UBS on Tuesday missed expectations for the second quarter of 2022 as its wealth management and investment banking divisions saw falling client activity on the back of the global market downturn.
The Swiss bank posted a net profit attributable to shareholders of $2.108 billion, below analyst expectations aggregated by the company of $2.403 billion.
It marks a 5% rise from the $2 billion reported during the same period last year, when the flagship wealth management business saw a significant windfall from wealthy investors, and follows a strong first-quarter that saw the group post a net profit of $2.136 billion.
“The second quarter was one of the most challenging periods for investors in the last 10 years.
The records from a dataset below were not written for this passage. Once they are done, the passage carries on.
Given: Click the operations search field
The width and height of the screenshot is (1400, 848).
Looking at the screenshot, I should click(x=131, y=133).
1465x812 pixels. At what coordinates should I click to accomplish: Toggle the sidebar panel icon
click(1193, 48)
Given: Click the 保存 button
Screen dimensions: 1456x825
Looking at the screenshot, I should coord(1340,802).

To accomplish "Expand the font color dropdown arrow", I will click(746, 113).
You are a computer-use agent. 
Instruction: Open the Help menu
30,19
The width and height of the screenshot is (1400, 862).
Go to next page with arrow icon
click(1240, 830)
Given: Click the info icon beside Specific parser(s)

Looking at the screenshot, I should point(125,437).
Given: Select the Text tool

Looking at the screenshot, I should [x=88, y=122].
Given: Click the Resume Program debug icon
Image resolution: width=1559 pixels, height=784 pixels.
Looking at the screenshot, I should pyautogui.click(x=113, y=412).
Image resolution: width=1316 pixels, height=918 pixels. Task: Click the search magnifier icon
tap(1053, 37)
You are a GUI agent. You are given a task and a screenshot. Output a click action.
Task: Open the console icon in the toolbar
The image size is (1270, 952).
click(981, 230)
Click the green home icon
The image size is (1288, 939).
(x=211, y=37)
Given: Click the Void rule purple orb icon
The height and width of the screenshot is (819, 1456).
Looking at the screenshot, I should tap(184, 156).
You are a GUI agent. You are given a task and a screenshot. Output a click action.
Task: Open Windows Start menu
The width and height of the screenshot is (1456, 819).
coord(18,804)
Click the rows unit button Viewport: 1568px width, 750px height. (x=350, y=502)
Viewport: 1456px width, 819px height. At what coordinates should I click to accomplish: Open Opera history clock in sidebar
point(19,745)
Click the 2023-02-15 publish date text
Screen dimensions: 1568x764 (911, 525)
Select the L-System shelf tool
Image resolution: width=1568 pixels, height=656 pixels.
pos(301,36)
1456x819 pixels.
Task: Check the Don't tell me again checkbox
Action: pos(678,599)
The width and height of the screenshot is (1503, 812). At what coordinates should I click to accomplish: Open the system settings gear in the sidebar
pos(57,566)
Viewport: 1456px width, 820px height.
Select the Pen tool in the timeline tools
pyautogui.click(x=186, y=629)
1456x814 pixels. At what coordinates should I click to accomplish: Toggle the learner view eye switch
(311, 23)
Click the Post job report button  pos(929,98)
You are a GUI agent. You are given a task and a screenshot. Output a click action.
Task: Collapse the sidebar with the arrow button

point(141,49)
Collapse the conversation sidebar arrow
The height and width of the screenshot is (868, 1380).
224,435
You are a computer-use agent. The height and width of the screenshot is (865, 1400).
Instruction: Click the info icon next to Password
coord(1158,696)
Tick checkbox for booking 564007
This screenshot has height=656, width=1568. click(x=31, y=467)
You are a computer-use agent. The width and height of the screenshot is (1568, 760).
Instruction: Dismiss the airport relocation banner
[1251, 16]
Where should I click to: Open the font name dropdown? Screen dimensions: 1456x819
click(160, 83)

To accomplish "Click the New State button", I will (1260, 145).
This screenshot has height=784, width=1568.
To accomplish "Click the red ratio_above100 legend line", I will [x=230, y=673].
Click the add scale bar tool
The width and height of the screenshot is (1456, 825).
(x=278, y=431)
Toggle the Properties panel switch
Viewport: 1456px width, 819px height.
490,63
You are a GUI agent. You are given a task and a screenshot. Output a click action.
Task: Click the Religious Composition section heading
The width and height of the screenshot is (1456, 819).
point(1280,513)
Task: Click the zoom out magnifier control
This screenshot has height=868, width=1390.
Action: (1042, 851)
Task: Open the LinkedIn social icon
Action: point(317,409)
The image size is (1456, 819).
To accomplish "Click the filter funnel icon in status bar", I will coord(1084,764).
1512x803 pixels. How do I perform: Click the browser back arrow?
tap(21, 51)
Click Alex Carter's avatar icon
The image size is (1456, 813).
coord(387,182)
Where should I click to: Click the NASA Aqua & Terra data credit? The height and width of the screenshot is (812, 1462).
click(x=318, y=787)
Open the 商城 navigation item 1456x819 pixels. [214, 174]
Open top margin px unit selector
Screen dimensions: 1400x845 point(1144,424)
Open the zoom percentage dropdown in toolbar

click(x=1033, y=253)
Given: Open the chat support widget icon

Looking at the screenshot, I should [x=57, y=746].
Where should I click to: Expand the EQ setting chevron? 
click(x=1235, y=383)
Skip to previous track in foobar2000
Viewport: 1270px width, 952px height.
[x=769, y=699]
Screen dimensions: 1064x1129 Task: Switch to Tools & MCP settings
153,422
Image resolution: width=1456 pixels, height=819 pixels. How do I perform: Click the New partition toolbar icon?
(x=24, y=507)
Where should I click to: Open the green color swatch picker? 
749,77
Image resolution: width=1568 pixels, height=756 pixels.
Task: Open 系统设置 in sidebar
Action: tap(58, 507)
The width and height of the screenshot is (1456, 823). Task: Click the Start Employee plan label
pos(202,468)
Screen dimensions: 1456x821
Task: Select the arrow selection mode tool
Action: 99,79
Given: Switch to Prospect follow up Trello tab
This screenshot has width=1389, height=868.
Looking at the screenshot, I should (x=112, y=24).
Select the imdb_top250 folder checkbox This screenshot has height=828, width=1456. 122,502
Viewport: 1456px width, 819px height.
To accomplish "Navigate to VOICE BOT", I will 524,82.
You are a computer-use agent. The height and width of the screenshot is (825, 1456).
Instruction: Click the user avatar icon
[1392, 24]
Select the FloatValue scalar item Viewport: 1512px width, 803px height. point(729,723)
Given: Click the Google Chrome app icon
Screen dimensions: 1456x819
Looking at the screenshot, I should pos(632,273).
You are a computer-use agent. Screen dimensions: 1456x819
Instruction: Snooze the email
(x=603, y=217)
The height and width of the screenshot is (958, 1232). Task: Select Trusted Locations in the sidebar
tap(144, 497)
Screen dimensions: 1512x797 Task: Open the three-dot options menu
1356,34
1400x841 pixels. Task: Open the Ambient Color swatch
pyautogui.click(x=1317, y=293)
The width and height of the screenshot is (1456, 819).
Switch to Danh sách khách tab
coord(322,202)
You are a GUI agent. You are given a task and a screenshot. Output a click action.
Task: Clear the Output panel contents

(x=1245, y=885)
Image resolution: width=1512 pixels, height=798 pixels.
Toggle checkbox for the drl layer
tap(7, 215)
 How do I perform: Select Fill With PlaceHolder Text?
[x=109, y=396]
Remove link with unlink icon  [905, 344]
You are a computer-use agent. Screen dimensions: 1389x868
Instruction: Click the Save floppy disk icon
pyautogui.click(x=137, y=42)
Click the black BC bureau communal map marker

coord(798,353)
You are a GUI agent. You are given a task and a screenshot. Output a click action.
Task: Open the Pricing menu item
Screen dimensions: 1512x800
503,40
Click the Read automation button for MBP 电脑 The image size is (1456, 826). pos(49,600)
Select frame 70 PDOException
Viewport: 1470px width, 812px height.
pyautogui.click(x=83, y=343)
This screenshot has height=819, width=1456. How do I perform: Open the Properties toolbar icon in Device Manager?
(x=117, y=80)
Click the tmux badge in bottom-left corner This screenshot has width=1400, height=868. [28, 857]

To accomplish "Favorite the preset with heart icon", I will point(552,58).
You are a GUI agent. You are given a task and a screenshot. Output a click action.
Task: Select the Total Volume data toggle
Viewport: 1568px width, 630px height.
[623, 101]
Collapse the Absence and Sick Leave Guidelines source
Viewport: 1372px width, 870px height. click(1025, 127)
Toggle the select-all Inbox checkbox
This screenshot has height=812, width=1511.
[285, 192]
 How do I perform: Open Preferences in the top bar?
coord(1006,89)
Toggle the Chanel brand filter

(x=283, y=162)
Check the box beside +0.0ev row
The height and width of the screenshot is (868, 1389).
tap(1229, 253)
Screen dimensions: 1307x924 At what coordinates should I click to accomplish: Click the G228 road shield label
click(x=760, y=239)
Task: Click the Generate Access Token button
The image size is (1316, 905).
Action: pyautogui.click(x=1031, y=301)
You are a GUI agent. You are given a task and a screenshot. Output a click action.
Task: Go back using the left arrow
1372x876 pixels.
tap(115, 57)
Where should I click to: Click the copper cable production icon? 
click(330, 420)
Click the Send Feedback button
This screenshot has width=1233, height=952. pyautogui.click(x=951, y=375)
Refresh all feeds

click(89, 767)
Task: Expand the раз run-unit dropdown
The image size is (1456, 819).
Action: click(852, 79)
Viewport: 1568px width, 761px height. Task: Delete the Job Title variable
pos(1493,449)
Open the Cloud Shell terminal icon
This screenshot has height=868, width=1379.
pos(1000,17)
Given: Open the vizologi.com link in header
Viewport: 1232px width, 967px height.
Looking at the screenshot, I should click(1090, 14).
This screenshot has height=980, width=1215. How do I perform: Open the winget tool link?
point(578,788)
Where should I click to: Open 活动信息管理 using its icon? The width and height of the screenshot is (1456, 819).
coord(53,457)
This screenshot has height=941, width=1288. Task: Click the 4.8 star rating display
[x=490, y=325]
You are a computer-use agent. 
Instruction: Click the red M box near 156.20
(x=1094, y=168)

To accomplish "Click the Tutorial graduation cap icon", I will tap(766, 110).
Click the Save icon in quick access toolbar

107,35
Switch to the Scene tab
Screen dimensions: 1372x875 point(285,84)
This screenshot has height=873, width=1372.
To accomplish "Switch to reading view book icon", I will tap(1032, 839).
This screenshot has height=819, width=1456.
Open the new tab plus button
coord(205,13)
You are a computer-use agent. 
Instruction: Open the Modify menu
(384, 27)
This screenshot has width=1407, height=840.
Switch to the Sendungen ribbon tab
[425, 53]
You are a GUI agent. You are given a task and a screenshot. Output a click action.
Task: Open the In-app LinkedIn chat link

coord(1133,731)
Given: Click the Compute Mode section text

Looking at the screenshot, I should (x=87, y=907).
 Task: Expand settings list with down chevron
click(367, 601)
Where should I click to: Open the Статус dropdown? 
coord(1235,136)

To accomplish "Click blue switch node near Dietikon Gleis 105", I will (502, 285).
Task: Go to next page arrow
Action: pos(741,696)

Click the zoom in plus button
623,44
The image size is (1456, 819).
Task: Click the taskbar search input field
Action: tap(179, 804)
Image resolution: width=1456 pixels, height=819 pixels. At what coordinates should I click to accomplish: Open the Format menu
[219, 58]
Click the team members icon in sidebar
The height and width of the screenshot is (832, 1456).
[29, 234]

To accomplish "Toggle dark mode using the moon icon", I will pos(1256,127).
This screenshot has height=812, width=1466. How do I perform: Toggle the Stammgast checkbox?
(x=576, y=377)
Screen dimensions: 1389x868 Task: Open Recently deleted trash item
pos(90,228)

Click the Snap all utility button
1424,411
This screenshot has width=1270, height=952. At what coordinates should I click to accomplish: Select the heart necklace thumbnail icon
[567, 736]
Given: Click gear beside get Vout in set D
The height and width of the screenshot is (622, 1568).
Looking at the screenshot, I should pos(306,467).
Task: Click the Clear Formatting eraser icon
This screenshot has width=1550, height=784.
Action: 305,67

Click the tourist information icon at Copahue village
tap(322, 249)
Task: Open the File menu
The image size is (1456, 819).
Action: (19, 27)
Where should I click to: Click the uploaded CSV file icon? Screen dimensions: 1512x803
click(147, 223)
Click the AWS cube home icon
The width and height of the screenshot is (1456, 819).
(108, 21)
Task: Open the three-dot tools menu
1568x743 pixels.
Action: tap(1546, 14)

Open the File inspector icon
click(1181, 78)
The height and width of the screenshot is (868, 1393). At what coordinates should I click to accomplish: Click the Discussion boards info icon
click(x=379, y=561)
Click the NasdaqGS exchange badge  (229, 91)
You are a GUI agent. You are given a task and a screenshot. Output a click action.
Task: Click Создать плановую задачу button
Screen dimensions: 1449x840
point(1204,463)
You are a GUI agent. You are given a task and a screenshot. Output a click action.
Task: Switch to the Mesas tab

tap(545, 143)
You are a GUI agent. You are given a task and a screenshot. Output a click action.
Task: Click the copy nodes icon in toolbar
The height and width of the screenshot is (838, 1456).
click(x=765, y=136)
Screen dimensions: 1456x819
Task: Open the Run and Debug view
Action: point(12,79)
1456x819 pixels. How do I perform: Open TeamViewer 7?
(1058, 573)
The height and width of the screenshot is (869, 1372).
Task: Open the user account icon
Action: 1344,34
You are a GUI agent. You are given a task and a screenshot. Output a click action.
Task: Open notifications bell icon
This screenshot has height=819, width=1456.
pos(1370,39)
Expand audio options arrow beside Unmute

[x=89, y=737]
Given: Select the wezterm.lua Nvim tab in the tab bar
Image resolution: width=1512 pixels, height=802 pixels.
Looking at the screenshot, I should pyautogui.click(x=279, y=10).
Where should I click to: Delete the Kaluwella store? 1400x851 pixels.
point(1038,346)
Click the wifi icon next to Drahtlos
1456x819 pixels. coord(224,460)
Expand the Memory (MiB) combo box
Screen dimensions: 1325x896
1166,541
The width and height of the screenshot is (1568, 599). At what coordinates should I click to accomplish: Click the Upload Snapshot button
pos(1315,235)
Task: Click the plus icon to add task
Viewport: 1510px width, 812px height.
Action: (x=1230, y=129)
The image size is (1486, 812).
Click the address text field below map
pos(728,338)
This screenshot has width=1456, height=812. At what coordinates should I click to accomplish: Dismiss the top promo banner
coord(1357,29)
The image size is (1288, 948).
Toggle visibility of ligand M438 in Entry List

Inflation continues to be high, the war in Ukraine is ongoing, as are strict Covid policies in parts of Asia,” UBS CEO Ralph Hamers said in a statement. “In these uncertain times, our clients rely on our powerful ecosystem to navigate markets and invest for the long term.”
Other highlights for the quarter:
- Total revenues hit $8.917 billion, compared to $8.897 billion for the same period last year.
- Return on tangible equity stood at 16.4%, versus 15.4% a year ago.
- CET 1 capital ratio, a measure of bank solvency, reached 14.2% versus 14.5% in the second quarter of 2021.
Investment banking revenues slide
Investment banking revenues came in at $2.094 billion, down 14% from the same period last year.
In its report, the bank highlighted a $1.121 billion fall in net fee and commission income, mainly reflecting a “decrease in underwriting fees, particularly in Equity Capital Markets, and a decrease in net brokerage fees due to lower levels of client activity in Global Wealth Management and the Investment Bank.”
“Investment fund fees decreased, reflecting negative market performance and lower performance fees, and revenues from merger and acquisition transactions also decreased,” the report added.
Although the wealth management business took a hit from a broad decline in markets, Hamers said this had been largely offset by rising interest rates, with the U.S. Federal Reserve embarking on an aggressive hiking cycle in a bid to reel in inflation.
“On our recurring revenues, you see a decrease because of the level of the markets having gone down. You see on the transaction revenues a decrease as well because clients have been sidelining their investments,” he told CNBC’s Geoff Cutmore on Tuesday.
“However, you see a 24% uptick in net interest income on the back of rising rates, and as a consequence of that, the overall revenues in the wealth management business for the quarter were only -2% in very difficult circumstances.”
As market declines accelerated across equity and fixed income in the second quarter, the bank’s wealth management division saw muted net new fee-generating assets of around $400 million globally, though inflows were over $3 billion net positive in Asia-Pacific.
“On the one side, we saw already for a couple of quarters the trend of clients being lower on transactions, holding back on transactions,” Hamers told CNBC on Tuesday.
“On the other side, we’ve seen specifically this quarter, really big net new fee-generating assets coming through – $3.3 billion in Asia-Pacific – which basically shows you that clients are moving away from transactions into mandate business, and that’s been always part of our strategy.”
The asset management business also saw $12 billion of outflows, primarily from equities.
Hamers said he was a little more positive on the macroeconomic and market outlook in Asia toward the end of the third quarter, when more clarity has been established about the political situation in China, meaning a firming up of economic policies and the possibility of further lifting of Covid-19 restrictions.